Namun, jika diteliti semua pihak yang saling bersitegang ini masih mengucap kalimat syahadah yang sama. Mereka yang berbeda ini juga adakalanya duduk sekampung, tinggal sekomplek, rekan satu kerja atau organisasi dan boleh jadi satu keluarga juga. Sakit demam, kemalangan dan urusan jenazah (apabila menghadapi kematian) masih saling memerlukan. Kita hanya mampu berdo’a agar Allah turunkan petunjuk untuk kita agar sama-sama ikhlas dan bijak menghadapi perbedaan. Allahummahdina.

Imam Syafi’i pernah berkata, “pandanganku betul, tetapi aku tidak menolak kemungkinan pandangan orang lain pun betul juga”. Lihat betapa tingginya kepribadian beliau ketika mempunyai pandangan yang berbeda dengan gurunya Imam Malik beliau pernah berkata, “Apabila disebut ulama, maka Malik adalah bintangnya”.

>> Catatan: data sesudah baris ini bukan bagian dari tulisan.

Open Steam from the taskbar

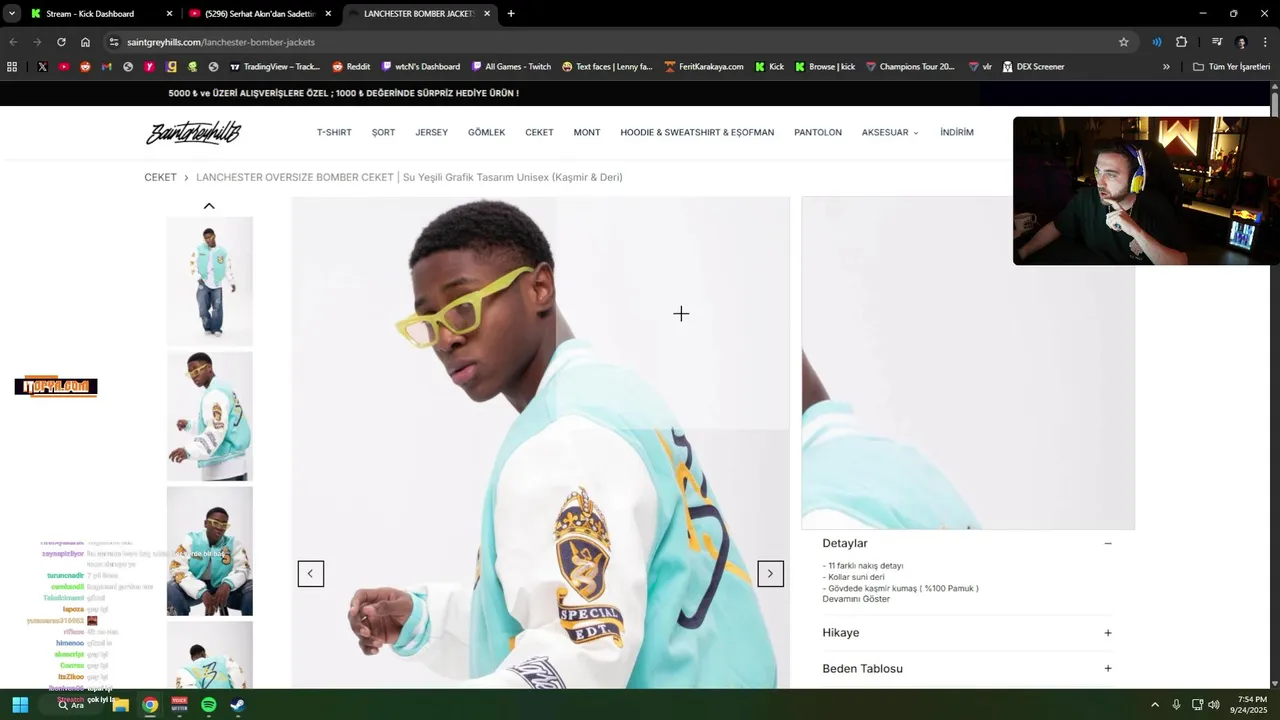237,705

Lihat pula kepribadian Imam Ahmad, murid Imam Syafi’i yang juga mempunyai banyak pandangan berbeda dengan gurunya. Namun, beliau juga pernah berkata, “demi Allah, aku tidak tidur malam selama 30 tahun kecuali aku berdo’a untuk Imam Syafi’i”.

Sekarang, lihat pula bagaimana hormat guru (Imam Syafi’i) kepada muridnya (Imam Ahmad). Imam Syafi’i pernah berkata, “aku telah meninggalkan bahkan dan di sana tak ada seorang yang lebih wara’, lebih alim dan lebih mendapat petunjuk berbanding Ahmad bin Handal”. Jiwanya penuh dengan adab dan akhlak terhadap orang lain tanpa menafikan pendirian dan keyakinan terhadap diri sendiri.

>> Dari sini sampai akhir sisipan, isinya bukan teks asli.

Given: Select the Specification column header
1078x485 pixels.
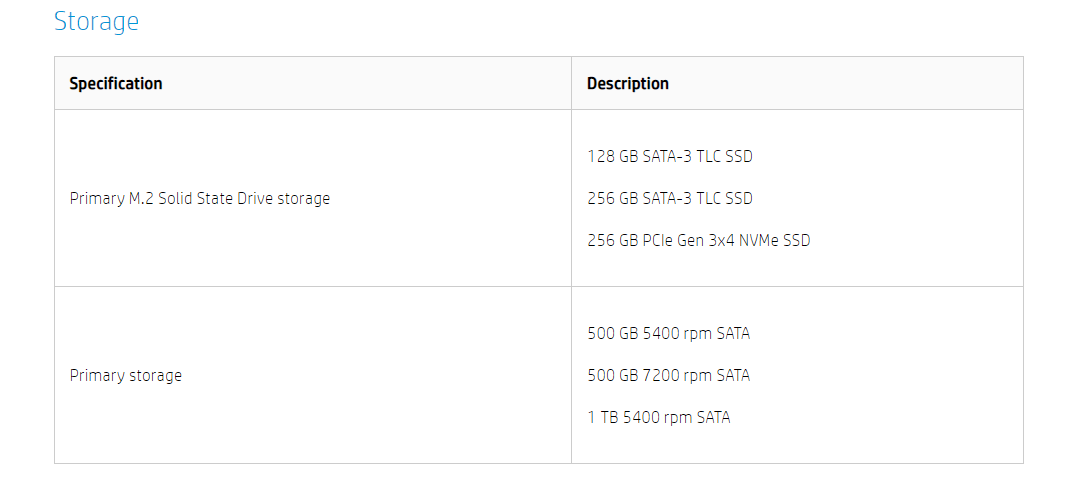Looking at the screenshot, I should 116,83.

Imam-imam besar itu bukan saja mempunyai ilmu yang tinggi tetapi juga akhlak dan kepribadian yang tinggi. Lantas mengapa kita mempermasalahkan? Apa kedudukan kita lebih mulia dari mereka? Kembali ke diri kita masing-masing.

Di setiap detik yang berlalu kita memohon kepada Allah agar senantiasa bertambahkan kebaikan. Kebersamaan kita bukan karena tujuan lain, selain kebaikan dan kebenaran. Mari tetap bersama-sama menempuh jalan ini. (dakwatuna.com/hdn)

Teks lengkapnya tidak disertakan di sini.